Sorry, just venting, but that is what I think would be best for all of our children.
81388 Me 43, waw 44, 3 kids(D15,D12,S6)Married 19yr, together 27yr. Bomb 11/27/06, Separated 3/1/07 Divorce filed 4/18/07,
"Because it is in giving that we receive; In forgiving that we obtain forgiveness; In dying that we rise to eternal life" St. Francis
8, I am in absolute agreement with you in your last two posts. It seems surreal that they say they love, and show love, to their children but are willing to do something that can only inflict incredible damage on them. If we were unwilling to even look at changing ourselves or the R, I would have some compassion yet that is not the case. If we try and it doesn't work, well, so be it but not this! That's why my W (and maybe yours) is still here, the guilt she feels re what leaving would do to the children. Again, that is probably not the only reason, but that's what she states (for whatever that's worth). Re the legal stuff, my lawyer told me to be very careful in any interaction, she said if I so much as brush her going out the door in the morning, W could get a court order banning me from the home! She's seen it happen. She also told me to avoid any angry confrontation like the plague. It is amazing to me that adutlery is not seen as a negative when the court is looking at custody, unless the lifestyle is completely crazy! Obviously, the best thing is to work things our amiacably, even separation,this is best for us, our children and any future chances for reconciliation. I try to keep this in mind, especially on those days I'm ready to show her the door. Aside from hoping she comes to her senses, my secondary dream is that she will decide to leave. Me leaving, is kind of my nightmare but what is is!
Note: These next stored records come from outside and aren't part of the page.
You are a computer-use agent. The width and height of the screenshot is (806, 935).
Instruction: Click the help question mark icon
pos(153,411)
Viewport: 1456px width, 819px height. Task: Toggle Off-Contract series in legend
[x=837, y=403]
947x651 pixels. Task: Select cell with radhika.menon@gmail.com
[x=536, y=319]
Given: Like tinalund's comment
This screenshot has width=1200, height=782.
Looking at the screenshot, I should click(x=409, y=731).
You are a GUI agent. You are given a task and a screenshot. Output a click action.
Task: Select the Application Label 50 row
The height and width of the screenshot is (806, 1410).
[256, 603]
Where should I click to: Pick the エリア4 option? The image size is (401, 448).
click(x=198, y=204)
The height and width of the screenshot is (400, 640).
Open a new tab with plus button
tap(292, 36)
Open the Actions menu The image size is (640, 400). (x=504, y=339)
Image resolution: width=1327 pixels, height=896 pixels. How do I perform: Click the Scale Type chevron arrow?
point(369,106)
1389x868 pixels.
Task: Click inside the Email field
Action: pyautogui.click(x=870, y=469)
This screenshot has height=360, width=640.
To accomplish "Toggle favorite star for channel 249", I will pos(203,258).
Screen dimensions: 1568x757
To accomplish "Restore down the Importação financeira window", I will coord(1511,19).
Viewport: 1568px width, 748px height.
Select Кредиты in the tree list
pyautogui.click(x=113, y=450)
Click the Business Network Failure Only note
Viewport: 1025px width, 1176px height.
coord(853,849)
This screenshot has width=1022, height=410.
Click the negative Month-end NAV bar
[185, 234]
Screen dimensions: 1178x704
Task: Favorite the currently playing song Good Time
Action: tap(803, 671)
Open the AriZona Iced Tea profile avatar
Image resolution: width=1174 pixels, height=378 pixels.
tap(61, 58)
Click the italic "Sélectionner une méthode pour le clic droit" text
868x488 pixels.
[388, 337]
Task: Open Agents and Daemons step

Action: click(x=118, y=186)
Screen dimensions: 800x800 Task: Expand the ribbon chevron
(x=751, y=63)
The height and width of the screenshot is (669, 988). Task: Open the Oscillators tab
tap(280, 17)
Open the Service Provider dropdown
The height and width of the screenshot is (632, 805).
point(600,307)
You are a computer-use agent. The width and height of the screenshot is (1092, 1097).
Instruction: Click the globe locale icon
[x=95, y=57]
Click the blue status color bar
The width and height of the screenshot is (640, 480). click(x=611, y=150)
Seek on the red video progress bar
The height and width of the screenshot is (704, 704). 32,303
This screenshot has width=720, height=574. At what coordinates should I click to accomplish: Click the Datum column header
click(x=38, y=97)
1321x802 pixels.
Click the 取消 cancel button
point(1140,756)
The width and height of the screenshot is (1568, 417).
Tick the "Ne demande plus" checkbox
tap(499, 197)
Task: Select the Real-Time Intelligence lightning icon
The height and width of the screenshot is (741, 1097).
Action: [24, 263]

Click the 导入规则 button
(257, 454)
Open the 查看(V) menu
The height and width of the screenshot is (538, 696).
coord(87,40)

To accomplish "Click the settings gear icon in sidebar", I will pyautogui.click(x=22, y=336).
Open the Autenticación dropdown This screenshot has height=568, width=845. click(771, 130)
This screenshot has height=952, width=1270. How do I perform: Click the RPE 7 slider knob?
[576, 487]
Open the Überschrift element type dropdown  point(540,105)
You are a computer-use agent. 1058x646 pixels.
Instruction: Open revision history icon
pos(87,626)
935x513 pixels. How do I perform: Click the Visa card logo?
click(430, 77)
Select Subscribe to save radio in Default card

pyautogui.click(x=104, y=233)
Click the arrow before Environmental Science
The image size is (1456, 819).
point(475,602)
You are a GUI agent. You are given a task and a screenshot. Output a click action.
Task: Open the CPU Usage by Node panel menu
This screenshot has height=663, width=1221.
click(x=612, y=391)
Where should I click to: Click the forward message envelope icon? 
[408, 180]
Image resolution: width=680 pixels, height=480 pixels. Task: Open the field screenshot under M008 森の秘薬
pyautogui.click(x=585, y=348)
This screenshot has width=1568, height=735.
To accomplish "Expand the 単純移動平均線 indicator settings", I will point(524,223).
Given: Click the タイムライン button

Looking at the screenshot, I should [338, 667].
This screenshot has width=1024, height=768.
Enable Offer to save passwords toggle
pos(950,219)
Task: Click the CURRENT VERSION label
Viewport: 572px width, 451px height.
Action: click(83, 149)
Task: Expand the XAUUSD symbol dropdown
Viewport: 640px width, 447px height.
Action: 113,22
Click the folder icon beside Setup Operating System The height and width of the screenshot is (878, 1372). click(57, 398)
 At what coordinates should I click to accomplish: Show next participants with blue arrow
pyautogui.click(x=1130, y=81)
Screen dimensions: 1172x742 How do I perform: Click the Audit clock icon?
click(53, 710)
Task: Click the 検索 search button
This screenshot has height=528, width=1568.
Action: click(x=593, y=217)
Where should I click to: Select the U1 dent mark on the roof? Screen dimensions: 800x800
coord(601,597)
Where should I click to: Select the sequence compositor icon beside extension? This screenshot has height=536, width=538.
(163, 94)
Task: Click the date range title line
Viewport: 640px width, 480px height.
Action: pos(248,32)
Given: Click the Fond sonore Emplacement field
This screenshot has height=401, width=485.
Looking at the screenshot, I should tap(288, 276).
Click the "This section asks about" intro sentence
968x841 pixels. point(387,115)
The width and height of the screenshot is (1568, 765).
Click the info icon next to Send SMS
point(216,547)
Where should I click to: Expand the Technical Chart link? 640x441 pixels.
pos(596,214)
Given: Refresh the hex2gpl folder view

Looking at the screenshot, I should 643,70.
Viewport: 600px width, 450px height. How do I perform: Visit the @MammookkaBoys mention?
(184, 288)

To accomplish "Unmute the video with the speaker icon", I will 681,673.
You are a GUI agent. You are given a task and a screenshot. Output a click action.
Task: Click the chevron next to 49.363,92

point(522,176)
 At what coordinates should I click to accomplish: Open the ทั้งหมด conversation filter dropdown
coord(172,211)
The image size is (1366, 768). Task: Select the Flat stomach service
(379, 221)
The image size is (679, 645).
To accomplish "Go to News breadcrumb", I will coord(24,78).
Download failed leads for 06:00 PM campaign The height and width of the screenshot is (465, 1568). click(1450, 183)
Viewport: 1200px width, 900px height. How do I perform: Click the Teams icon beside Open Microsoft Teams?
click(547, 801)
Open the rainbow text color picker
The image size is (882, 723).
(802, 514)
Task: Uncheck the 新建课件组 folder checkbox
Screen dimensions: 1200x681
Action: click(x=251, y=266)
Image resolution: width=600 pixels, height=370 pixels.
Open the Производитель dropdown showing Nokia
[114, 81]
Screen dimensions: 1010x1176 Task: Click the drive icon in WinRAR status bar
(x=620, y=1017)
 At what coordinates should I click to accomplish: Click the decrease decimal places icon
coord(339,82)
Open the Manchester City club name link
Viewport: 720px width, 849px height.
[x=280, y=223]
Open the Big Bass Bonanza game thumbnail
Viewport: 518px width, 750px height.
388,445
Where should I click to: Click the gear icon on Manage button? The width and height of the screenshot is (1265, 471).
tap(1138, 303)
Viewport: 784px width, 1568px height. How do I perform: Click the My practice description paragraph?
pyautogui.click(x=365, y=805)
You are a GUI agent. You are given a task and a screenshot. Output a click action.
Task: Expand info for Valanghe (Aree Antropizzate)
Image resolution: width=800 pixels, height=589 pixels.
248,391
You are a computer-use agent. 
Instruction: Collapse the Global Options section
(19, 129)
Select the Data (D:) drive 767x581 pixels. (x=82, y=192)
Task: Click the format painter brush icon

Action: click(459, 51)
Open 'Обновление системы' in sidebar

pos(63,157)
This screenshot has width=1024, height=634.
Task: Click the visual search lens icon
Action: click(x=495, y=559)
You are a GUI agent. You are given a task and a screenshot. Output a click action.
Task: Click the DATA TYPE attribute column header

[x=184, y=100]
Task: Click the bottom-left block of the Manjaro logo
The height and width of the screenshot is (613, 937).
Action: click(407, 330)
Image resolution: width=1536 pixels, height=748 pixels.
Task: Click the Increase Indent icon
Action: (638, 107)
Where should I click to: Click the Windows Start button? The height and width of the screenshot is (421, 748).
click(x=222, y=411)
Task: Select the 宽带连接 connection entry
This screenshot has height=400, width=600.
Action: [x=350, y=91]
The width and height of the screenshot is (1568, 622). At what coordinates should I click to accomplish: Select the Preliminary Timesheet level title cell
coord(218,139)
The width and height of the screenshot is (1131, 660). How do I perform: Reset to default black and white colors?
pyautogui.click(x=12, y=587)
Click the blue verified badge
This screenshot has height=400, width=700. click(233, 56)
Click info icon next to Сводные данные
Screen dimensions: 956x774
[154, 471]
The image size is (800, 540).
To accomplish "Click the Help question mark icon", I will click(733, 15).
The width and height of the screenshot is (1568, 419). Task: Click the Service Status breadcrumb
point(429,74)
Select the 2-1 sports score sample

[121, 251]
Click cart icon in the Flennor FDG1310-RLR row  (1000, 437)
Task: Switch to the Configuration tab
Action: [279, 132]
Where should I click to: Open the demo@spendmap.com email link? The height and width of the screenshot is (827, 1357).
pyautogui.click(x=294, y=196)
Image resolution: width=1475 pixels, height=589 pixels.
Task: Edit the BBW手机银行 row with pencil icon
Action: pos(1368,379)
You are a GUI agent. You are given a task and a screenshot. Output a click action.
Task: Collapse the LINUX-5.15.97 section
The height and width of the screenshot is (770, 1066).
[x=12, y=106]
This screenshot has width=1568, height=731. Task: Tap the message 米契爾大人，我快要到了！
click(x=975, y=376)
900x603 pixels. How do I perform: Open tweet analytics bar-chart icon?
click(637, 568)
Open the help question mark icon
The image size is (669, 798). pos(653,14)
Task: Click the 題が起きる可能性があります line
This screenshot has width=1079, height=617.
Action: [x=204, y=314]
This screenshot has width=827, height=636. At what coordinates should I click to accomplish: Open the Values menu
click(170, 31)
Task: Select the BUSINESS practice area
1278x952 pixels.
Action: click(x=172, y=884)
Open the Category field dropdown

Whatisis is helping you to think practically. Listen.
Let's look at at four things:
1. What's killing you right now? I mean what's REALLY killing you? The lack of respect. Your wife is screwing some other guy. In another time or another culture, I might join the lynch gang and string that bastard up with you. In understand. You feel like a doormat. You feel emasculated, you feel like you are your wife's bitch. You want you power pack. You feel like your boundaries are being stepped on. You want to feel like a man, like a freaking human being. By right, by natural law, by every fibre of your being, by your sacred honor the one thing you feel should happen is white-hot justice to be executed. A 180 for you would be, in some way, being more assertive, more clear, more powerful, more focused, more Alpha-Male. Is asking her to leave the house the ONLY way to achieve that? Is it? Are there other ways of declaring boundaries? Think hard.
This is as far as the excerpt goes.